衣服のまま泳ぐのは推奨いたしませんことよ。


 マージョリー嬢並びにモートン侯爵家は今現在、王家並びに一部の諸侯から警戒されていた。

 兄妹揃って私に喧嘩を売る発言を吹っかけたのがはじまりだったが、彼らのそれは度を越していた。


 婚約お披露目パーティが行われた王宮内で起きたメイド暴行騒動は、彼女と彼女の兄が仕組んだことであると証言が出たのだ。

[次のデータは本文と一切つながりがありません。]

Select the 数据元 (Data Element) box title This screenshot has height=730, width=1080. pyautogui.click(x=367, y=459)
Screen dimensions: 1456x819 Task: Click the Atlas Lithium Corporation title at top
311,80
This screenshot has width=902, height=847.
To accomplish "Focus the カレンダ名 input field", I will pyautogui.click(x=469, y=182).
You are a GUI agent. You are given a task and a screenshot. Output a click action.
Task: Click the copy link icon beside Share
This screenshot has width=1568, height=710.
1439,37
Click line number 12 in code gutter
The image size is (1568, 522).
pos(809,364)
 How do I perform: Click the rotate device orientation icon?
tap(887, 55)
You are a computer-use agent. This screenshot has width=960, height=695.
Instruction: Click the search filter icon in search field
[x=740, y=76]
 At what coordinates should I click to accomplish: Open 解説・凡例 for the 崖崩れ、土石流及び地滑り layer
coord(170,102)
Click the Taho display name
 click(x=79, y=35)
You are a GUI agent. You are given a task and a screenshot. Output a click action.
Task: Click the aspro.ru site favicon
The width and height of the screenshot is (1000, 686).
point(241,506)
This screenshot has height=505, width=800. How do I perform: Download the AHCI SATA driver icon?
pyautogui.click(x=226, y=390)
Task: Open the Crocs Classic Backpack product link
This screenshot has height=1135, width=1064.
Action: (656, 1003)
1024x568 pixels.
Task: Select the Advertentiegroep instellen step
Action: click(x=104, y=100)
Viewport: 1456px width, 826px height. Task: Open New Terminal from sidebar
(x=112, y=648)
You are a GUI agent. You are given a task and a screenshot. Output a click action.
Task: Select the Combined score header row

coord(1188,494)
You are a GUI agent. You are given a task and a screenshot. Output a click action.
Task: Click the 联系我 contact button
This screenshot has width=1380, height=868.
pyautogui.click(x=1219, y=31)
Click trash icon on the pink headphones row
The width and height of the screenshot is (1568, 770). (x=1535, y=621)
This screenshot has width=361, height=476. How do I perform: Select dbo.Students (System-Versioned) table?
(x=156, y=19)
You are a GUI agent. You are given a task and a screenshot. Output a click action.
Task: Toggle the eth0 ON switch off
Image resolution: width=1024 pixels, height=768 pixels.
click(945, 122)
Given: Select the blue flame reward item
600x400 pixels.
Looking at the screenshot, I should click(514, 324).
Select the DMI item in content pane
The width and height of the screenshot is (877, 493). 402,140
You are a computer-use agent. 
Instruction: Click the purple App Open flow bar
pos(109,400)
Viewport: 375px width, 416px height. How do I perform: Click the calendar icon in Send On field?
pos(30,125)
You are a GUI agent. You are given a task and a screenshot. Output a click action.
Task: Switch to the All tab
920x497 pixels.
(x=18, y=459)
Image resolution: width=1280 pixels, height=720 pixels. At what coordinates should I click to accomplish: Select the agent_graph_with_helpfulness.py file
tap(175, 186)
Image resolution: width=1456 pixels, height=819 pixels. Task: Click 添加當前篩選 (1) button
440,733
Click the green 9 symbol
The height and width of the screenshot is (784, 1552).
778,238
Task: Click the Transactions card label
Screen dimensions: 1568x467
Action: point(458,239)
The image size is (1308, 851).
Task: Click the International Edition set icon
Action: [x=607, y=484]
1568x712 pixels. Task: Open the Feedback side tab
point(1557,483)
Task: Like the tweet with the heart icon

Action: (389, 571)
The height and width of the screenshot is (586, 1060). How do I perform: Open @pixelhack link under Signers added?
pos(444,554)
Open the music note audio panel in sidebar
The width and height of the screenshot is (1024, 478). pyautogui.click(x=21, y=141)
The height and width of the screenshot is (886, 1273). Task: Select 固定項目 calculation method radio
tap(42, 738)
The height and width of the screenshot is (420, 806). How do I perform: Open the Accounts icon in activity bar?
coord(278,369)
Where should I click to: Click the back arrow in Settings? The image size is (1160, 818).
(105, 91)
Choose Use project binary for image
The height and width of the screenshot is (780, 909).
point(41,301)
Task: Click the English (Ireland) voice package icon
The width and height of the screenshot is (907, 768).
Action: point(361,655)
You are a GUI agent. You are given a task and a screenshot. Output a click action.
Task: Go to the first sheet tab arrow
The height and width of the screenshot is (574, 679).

 弱みを握った子飼いのメイドを使って、私をおびき寄せ、身持ちの悪い男に差し出して傷物にしようとしたという情報を聞かされた時は顔面蒼白になった。


 メイドについていかなくてよかった、騎士たちが捕まえてくれてよかったとホッと胸をなでおろしたのは記憶に新しい。


 そして、初参加のお茶会でとある子爵令嬢が私に送った劇物入り香水はマージョリー嬢が用意させたものを渡すように脅されていたと実行犯である子爵令嬢が涙ながらに訴えた。

 これに関してはそれを命じたとされる手紙が提出されたので、筆跡鑑定に回されて現在精査中とのこと。


 前からモートン侯爵家は浪費に借金にと負債を抱え込み、その負担を領民から税で徴収しようとする行為など、適正な領地運営が出来ていないことが問題視されていた。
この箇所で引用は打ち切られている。